Can Colleges Handle the Influx of Mobile Devices? Holy Cross Thinks So and They Are Out to Prove It

The College of the Holy Cross in Worcester, Mass., took on the BYOD trend by upgrading its wireless network and deploying MDM software.

The bring-your-own-device trend is so pervasive today that college and university IT departments must respond if they want to keep up with the influx of mobile units on campus.

"The number of devices on our network has increased threefold in just three years," says Patrick Gemme, technical services engineer at the College of the Holy Cross in Worcester, Mass. "Today, we're managing 3,000 wireless devices at any one time, compared with 1,000 a few years ago."

And it's not just students fueling BYOD trends. Gemme says that while Holy Cross students bring roughly three devices each to college today, faculty and staff also like bringing multiple devices to campus.

"Many people today carry a tablet, smartphone and an e-reader," he adds.

Gemme says Holy Cross started its network upgrade five years ago, covering the campus with wireless access points from Aruba Networks. Today, Holy Cross has roughly 500 Aruba AP-125s spread across campus, delivering wireless coverage to 95 percent of the college.

Three Aruba M3 controller modules reside in two Aruba MMC-6000 chassis in the college's network operations center. The gear gives Holy Cross the wireless backbone and switching muscle it needs to support the growing bandwidth demand spawned by wireless devices and associated mobile applications.

Tracking It All

The next step for the Holy Cross IT team was to find a way to more ­effectively manage all those mobile ­devices. In late August, IT staff started testing Aruba ClearPass mobile ­device management (MDM) software.

Gemme says ClearPass offers a more granular view of the network than the open-source software that Holy Cross had been using. "It gives us a much better list of all the wired and wireless devices, and I can call up a user by name and see everything they use and the most recent devices they have connected to the network."
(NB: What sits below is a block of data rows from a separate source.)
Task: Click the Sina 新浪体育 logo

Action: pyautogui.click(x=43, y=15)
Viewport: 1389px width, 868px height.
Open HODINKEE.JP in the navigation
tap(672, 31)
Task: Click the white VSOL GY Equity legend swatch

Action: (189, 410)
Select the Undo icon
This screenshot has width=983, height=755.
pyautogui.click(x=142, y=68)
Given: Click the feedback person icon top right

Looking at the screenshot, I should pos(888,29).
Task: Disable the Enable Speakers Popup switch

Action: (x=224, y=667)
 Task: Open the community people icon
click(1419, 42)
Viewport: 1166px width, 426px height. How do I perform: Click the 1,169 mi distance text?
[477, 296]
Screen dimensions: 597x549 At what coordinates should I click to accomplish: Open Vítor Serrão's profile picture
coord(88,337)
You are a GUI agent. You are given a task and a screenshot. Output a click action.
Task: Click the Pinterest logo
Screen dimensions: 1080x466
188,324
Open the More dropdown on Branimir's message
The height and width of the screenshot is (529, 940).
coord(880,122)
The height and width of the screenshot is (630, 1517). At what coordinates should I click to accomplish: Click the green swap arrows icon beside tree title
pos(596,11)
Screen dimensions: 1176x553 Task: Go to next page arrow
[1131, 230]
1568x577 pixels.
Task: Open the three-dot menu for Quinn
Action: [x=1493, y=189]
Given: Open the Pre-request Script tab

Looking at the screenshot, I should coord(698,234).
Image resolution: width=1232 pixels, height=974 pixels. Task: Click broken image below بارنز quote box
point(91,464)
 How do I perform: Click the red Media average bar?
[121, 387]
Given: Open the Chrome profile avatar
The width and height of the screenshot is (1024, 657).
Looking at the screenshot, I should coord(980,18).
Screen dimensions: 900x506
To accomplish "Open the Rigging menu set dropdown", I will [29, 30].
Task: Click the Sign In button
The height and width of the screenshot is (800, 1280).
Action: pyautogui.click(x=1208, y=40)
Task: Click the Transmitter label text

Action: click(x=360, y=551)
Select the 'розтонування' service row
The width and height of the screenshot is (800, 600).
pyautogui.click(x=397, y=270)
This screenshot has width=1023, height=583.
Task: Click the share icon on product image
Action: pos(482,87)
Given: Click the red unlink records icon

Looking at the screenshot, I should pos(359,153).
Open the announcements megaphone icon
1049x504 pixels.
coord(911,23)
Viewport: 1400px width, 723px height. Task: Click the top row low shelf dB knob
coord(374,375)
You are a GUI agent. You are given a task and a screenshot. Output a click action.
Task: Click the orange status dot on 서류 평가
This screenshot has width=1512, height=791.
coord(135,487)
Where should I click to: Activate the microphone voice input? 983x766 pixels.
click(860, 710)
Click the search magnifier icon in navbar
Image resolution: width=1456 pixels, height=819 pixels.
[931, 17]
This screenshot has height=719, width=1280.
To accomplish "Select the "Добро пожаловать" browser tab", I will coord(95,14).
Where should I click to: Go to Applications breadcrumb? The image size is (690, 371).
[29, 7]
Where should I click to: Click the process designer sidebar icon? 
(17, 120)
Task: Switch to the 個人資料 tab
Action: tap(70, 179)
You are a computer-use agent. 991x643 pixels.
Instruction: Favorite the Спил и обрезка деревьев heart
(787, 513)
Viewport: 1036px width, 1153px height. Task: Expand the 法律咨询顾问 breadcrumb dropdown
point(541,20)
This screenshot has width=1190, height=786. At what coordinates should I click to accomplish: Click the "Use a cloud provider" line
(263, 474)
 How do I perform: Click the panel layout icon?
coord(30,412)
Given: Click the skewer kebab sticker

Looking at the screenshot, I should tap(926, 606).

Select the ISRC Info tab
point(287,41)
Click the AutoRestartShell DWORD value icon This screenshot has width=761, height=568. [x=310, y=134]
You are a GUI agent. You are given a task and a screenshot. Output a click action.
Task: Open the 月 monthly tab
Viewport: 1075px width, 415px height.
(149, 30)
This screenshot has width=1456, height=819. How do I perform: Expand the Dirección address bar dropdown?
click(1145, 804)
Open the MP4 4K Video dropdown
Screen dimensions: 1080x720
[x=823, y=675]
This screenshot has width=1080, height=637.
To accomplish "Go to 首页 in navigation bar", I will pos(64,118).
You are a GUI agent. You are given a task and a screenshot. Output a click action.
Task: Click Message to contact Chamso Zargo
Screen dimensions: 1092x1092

Along with increased visibility, ClearPass offers enhanced management features. For full-time students, faculty and staff, Gemme will be able to use the MDM tool to set single sign-on privileges for accessing the network and applications. For one-time guest users, he will be able to establish temporary Internet access rights.

"We're trying to make it easier for the users," Gemme says. "With ClearPass, everyone can access the Internet, and we know who they are and what applications they can access. By making it so users have to authenticate to access our internal network, it will make it much harder to hack in."

The IT staff at Holy Cross will continue to test ClearPass throughout the fall. The plan, Gemme says, is go into production mode over the winter break.